“I'll kiss you if I have to wade into that spring.”
“If I had a brother,—oh, if I even had a father,” she said, looking at him with a flash of Conway fire in her eyes—“and you did—you would not live till morning—you know you wouldn't.”
She stood now knee-deep in water. Above her the half-drunken boy, standing on the rock which projected into the spring, emboldened with drink and maddened by the thought that she had so easily given him up, had reached out and seized her around the neck. He was rough, and it choked her as he drew her to him.
She screamed for the first time—for she thought she heard hoof beats coming down the road; then she heard a horseman clear the low fence and spur into the spring branch. The water from the horse's feet splashed over her. She remembered it only faintly—the big glasses—the old straw hat,—the leathern bag of samples around his shoulders.
“Most unusual,” she heard him say, with more calmness it seemed to Helen than ever: “Quite unusual—insultingly so!”

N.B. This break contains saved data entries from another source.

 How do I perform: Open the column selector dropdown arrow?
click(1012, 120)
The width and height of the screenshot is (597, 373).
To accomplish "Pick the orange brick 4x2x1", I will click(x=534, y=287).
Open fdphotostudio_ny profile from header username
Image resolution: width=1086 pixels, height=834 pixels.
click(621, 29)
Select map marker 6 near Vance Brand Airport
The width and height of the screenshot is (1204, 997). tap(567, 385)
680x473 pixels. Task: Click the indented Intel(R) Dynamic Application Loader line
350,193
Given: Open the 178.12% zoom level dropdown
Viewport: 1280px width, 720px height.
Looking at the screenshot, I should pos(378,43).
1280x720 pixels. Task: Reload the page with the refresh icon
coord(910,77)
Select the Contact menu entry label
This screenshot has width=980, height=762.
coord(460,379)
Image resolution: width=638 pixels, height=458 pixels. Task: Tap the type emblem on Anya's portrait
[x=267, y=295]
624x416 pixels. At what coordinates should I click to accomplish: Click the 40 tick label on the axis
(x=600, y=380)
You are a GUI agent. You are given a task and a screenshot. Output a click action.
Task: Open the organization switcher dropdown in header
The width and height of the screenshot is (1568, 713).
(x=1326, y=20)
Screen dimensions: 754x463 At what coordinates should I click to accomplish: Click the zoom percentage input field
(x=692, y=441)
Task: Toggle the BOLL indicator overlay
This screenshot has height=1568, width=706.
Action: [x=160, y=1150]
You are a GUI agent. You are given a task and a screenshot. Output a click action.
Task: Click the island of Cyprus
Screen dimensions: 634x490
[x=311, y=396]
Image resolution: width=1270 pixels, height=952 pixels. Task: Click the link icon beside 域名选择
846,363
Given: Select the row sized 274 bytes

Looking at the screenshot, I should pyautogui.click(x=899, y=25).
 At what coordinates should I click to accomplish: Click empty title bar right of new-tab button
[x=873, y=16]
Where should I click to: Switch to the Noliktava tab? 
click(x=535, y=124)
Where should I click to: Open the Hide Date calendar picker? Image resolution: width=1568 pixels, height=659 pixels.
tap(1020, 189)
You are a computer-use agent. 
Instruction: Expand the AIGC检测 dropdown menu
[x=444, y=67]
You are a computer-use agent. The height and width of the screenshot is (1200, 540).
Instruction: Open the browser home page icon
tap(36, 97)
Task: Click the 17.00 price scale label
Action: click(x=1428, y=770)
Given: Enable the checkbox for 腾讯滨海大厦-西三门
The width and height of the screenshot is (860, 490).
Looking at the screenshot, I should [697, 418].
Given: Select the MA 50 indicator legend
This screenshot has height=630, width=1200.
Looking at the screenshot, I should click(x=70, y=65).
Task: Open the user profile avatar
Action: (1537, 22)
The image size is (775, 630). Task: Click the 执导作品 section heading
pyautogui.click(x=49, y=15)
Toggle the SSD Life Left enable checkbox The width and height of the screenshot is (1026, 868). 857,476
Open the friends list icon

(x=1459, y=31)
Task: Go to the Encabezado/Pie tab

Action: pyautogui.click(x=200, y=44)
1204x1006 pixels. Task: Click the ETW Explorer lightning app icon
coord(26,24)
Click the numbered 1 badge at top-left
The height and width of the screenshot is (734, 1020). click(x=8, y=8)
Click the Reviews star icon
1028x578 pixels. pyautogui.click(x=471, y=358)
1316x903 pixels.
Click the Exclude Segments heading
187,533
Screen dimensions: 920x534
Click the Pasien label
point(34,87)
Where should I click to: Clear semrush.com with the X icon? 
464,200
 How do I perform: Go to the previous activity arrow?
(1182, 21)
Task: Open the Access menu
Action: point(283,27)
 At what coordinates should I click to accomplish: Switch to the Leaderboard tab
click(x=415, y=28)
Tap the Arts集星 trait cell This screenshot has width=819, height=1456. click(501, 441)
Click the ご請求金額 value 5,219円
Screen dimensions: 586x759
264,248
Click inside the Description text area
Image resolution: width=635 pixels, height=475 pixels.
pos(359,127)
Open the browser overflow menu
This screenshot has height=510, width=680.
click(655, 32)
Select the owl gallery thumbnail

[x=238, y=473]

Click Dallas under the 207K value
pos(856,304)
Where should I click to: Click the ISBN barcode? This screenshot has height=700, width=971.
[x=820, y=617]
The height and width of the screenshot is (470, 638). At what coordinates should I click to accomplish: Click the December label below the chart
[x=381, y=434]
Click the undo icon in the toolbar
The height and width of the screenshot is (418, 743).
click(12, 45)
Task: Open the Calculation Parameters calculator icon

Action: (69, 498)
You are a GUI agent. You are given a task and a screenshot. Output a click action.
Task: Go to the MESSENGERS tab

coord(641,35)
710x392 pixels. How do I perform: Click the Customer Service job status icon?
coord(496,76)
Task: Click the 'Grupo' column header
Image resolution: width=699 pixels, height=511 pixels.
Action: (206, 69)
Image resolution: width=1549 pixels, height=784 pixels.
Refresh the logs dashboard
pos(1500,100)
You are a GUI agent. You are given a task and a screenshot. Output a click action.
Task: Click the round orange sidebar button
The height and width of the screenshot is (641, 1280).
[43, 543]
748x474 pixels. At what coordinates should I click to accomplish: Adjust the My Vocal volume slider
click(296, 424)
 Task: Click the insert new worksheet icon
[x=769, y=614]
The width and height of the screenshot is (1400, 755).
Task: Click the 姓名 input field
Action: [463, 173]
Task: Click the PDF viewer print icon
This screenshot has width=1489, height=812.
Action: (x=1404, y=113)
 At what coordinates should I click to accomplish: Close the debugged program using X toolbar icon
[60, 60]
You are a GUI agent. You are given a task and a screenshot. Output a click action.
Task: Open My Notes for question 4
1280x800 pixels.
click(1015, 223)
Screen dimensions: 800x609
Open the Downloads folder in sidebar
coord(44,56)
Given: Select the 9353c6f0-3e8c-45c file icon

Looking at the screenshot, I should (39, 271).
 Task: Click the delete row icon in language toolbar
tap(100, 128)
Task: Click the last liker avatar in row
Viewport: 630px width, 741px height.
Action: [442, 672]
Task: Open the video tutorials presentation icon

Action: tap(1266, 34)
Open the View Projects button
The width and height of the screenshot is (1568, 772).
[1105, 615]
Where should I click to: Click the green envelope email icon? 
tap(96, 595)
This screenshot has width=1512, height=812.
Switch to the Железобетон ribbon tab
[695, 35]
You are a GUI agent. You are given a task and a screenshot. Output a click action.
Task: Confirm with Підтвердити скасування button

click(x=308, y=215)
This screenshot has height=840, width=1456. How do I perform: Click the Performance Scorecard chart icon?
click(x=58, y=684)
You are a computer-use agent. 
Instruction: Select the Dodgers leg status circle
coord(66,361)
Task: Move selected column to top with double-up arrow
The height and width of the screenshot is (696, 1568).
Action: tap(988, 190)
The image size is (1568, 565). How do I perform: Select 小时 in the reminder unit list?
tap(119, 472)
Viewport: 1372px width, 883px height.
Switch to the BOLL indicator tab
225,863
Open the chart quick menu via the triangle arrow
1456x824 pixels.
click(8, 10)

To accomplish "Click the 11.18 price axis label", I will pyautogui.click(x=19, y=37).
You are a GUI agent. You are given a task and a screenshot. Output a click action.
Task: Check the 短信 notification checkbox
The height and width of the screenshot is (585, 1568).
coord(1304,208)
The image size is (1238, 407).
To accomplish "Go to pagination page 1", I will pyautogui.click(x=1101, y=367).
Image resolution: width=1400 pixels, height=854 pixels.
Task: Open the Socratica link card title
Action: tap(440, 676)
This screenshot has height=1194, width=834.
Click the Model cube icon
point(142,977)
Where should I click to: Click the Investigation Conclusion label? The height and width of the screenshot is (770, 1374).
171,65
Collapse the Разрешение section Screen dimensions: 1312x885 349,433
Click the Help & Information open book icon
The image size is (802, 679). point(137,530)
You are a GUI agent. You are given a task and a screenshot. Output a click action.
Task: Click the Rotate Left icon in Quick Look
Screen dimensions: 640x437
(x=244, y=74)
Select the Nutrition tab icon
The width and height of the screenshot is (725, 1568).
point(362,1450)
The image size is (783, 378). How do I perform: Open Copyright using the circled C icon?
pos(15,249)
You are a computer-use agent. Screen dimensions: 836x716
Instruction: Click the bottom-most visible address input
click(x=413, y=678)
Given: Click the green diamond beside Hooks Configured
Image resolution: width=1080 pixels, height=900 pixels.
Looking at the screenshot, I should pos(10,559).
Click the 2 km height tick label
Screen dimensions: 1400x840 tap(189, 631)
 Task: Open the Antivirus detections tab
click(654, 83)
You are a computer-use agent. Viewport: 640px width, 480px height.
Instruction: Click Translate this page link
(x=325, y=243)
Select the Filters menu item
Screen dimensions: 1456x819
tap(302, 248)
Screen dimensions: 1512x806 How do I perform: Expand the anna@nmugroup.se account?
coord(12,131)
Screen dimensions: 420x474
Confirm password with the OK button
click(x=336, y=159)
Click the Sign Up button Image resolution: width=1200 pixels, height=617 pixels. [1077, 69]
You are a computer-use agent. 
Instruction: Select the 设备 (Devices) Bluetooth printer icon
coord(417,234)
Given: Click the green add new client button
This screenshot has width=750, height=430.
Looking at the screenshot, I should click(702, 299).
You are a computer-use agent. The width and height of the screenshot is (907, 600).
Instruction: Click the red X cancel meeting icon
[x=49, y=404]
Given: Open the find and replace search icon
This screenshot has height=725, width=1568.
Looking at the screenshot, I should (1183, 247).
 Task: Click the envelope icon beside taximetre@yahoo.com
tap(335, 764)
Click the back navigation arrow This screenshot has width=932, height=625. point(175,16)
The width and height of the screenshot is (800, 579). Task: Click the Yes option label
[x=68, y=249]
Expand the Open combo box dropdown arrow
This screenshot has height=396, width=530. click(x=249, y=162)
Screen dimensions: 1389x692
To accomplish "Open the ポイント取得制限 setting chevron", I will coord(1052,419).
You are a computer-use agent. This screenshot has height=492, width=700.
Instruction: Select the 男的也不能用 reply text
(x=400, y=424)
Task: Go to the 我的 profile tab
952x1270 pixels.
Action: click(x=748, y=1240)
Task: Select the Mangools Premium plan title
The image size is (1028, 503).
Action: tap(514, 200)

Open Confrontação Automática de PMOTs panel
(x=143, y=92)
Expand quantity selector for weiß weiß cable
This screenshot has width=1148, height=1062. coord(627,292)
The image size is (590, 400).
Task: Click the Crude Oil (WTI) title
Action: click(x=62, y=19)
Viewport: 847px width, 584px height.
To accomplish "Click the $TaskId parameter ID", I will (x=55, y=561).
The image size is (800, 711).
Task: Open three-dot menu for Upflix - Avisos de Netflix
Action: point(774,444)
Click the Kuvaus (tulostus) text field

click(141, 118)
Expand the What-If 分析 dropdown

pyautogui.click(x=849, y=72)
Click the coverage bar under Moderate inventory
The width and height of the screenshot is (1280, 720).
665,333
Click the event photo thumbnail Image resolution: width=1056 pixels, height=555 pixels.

Instinctively she held up her arms and he stooped in the saddle and lifted her up and set her on the stone curbing on the side farthest from Harry Travis.
Then he turned and very deliberately reached over and seized Harry Travis, who stood on the rock, nearly on a line with the pommel of the saddle. But the hand that gripped the back of Harry's neck was anything but gentle. It closed around the neck at the base of the brain, burying its fingers in the back muscles with paralyzing pain and jerked him face downward across the saddle with a motion so swift that he was there before he knew it. Then another hand seized him and rammed his mouth, as he lay across the pommel of the saddle, into the sweaty shoulders below the horse's withers, and he felt the horse move out and into the road and up to the crossing of the ways just as a buggy and two fast bay mares came around the corner.
The driver of the bays stopped as he saw his cousin thrown like a pig over the pommel and held there kicking and cursing.
“I was looking for him,” said Richard Travis quietly, “but I would like to know what it all means.”
The big glasses shone in kindly humor. They did not reflect any excitement in the eyes behind them.